SAN JOSE (California), March 29.

A convict was shot dead in a gaol-break attempt with hostages next to the Angela Davis courthouse—causing concern to some members of her trial defence team that jurors might be influenced against the black revolutionary.

The drama forced a day’s postponement in the trial of Angela Davis on charges of murder, kidnapping and conspiracy.

She is accused of planning a raid on another courthouse in 1970 in which a judge and three others were shot dead. The defence will deliver its opening statement in her trial today. Yesterday’s incident occurred in a prison next door to the Davis trial venue. Three convicts, parading for sick

call, seized two hostages at knifepoint to try to secure a getaway car. The three convicts made their attempt just an hour before the Davis trial was about to start. A white prisoner, Jacob Zitzer, alias Chuck Williamson, aged 30, a noted prison escaper, was shot dead while his two accomplices, Normel Lucas, aged 22, and Ted Guerrero, aged 24, were overpowered with karate chops before they could cut the throats of their two hostages. The hostages, a medical assistant in the gaol sick bay, Miss Sue Kawamoto, aged 20, and a public defender, Mr Lexander Safonoff, aged 31, were released, shaken but unharmed. Jurors stood around watching armed police swarm to the gaol in scenes that partly recalled the courtroom shooting Angela Davis is accused of helping to plot. Defence sources said that they believed defence lawyers might seek to question jurors about what they saw and whether they were influenced by witnessing the dramatic events at first-hand. But the defence lawyer, Mr Howard Moore, expressed confidence in the jury of nine women and three men, saying: "We are reasonably confident that the people we have on this jury will not let this sway their judgement." The sources said that Angela Davis, who is acting as her own counsel with four lawyers, might deliver the defence’s opening statement today.

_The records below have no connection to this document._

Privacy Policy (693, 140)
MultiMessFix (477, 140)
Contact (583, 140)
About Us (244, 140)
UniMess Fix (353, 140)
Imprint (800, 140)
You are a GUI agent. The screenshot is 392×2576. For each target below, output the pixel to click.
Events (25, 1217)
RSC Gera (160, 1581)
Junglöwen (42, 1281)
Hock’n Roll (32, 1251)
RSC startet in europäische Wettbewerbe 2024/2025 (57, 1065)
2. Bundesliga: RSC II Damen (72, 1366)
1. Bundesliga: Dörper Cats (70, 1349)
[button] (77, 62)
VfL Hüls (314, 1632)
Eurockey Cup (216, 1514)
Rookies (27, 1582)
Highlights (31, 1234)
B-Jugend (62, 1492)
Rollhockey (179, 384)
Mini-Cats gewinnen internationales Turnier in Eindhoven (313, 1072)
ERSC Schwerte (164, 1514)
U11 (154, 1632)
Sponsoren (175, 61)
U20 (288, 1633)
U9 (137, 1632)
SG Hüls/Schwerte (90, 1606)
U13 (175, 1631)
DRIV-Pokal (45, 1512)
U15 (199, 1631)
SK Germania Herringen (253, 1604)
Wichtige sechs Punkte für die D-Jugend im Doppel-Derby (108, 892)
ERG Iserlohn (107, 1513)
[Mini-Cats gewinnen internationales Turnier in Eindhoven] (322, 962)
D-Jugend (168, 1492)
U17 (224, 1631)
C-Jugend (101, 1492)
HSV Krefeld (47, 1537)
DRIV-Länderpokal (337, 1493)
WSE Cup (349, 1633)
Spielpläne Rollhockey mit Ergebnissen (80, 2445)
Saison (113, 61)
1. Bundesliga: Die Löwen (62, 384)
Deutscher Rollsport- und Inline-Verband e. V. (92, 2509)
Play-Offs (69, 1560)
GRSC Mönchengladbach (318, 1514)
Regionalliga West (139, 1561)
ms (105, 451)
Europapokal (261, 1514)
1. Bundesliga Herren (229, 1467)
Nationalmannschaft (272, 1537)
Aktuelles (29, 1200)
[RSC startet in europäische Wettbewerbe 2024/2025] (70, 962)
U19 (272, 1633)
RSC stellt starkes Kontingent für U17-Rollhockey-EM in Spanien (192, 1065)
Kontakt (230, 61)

The defence rebuttal was expected to attack the prosecution claim that Angela Davis provided guns for the Marin County courthouse shooting because she was in love with the prisoner, George Jackson, and wanted hostages taken to bargain for his release. The prosecutor, Mr Albert Harris, said on Monday that Angela Davis, a Communist university teacher, acted only because of her love for Jackson and not out of a political commitment to secure the release of a black trio of prisoners called the Soledad Brothers, which included Jackson. Jackson was killed in an escape attempt at San Quentin prison in August, 1971.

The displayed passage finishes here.